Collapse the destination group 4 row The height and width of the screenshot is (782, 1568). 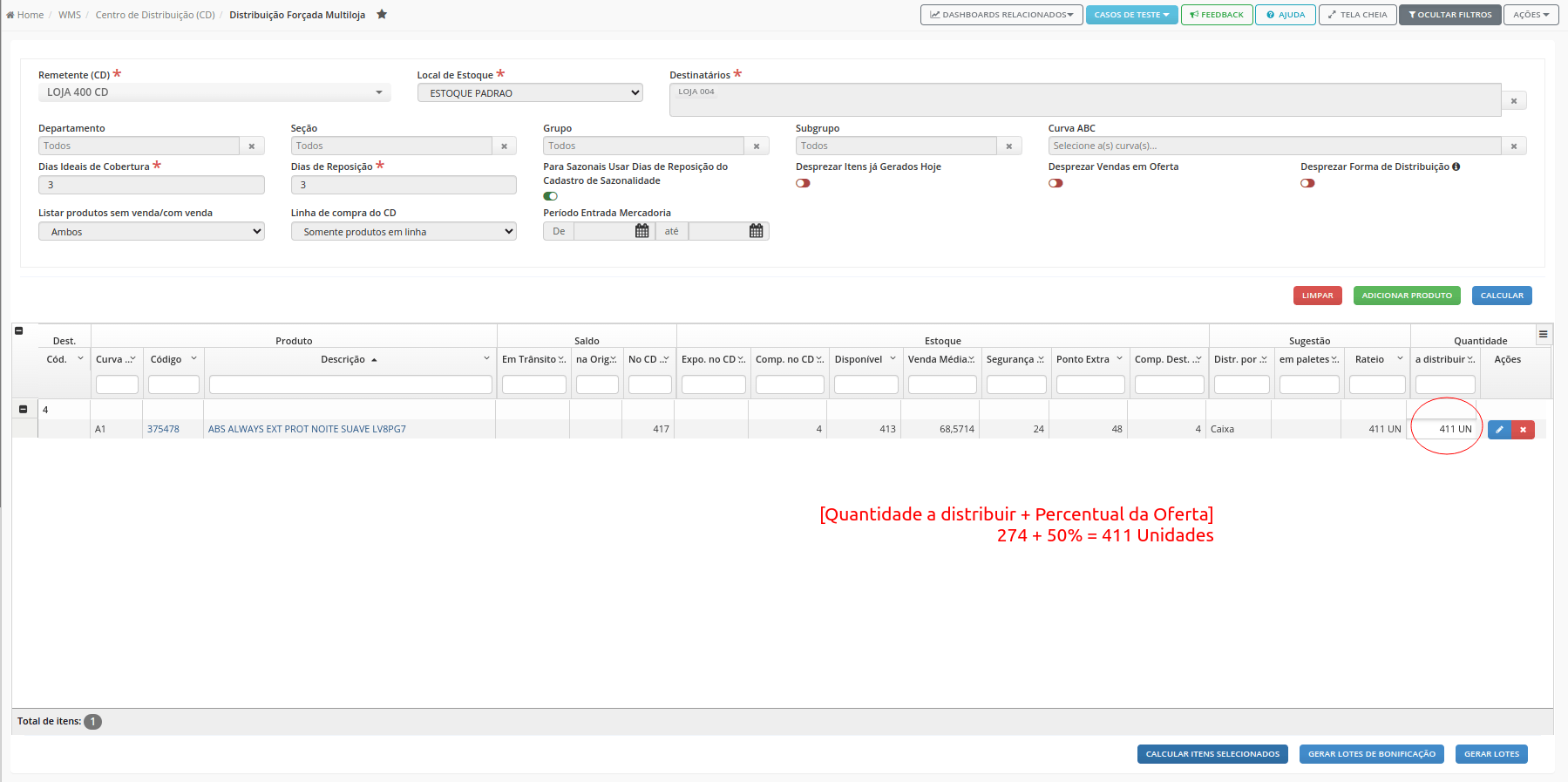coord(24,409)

* * *

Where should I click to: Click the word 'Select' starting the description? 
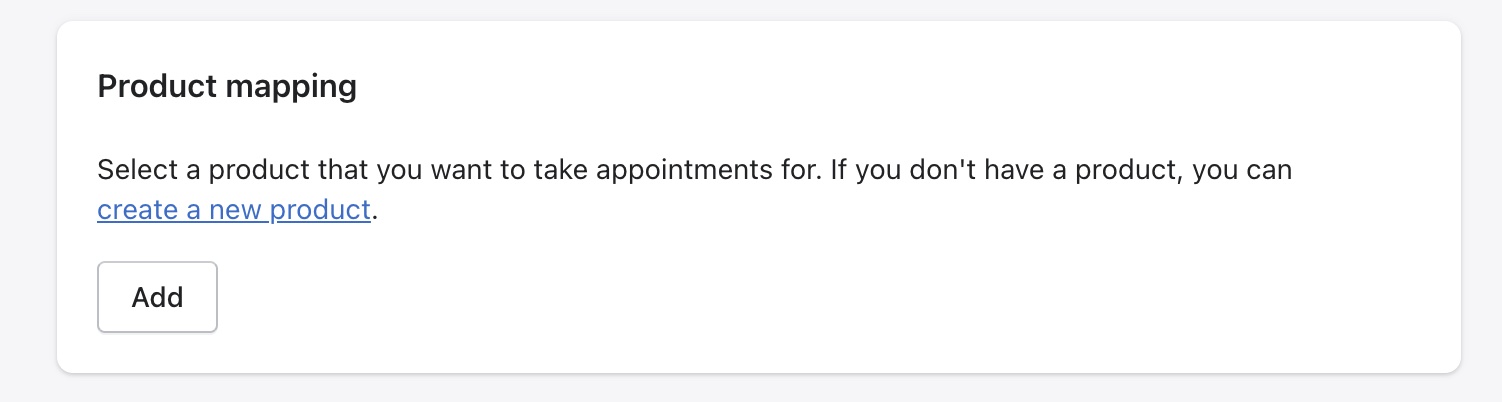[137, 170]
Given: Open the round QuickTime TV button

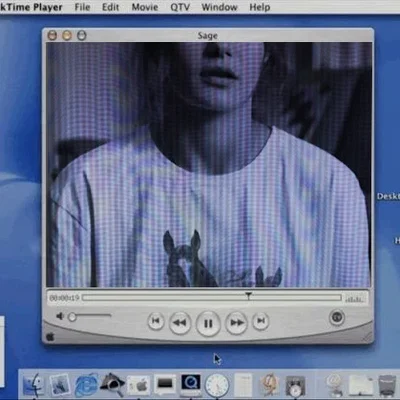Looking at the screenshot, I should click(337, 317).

--

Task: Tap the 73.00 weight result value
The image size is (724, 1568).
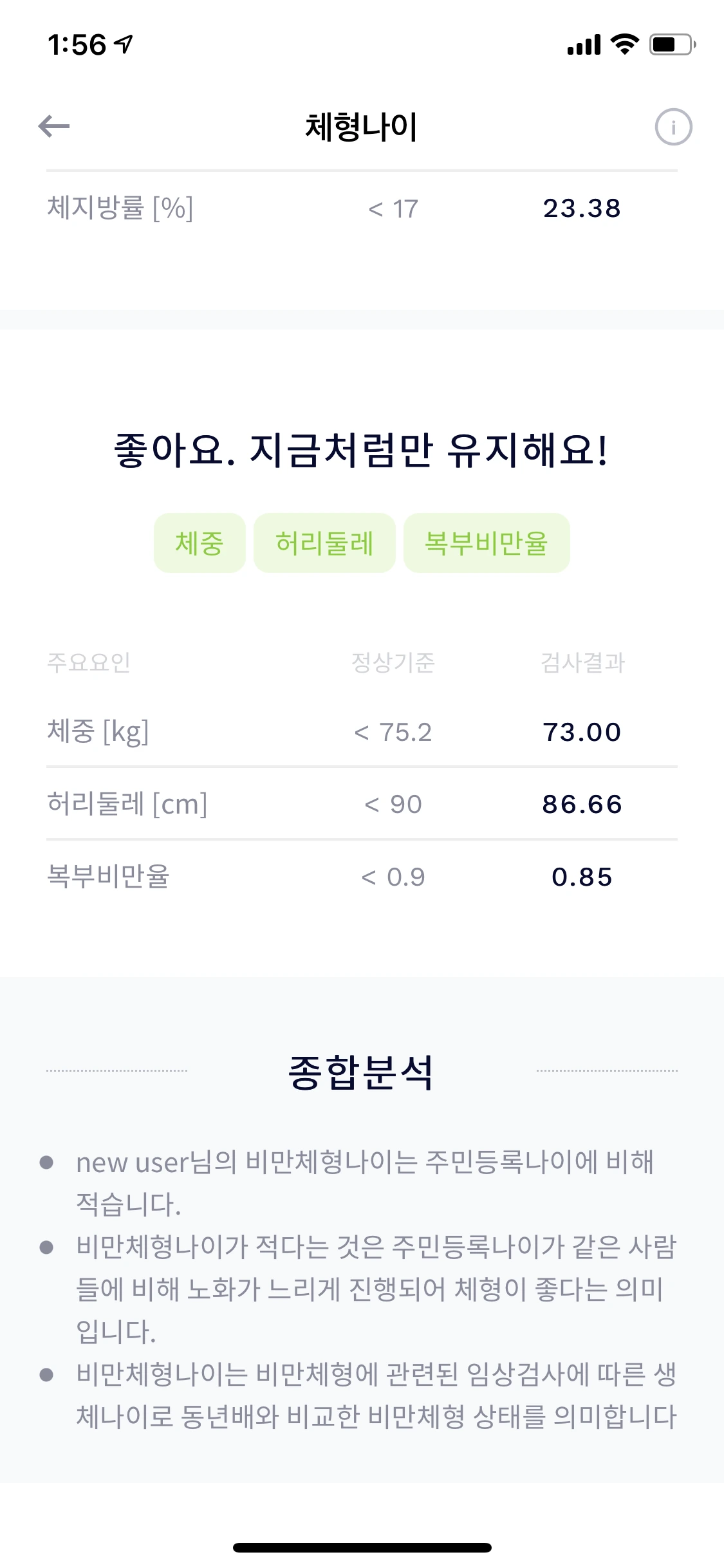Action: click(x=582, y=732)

▶ Set exercise
Could you copy the records word for word, starting at the line that contains "Where should I" and ending at the line that contains "Looking at the", leaving out the pictures?

▶ Exercise answer
Where should I click to: Click the word 'Select' starting the description? 
[137, 170]
Given: Open the round QuickTime TV button

Looking at the screenshot, I should click(337, 317).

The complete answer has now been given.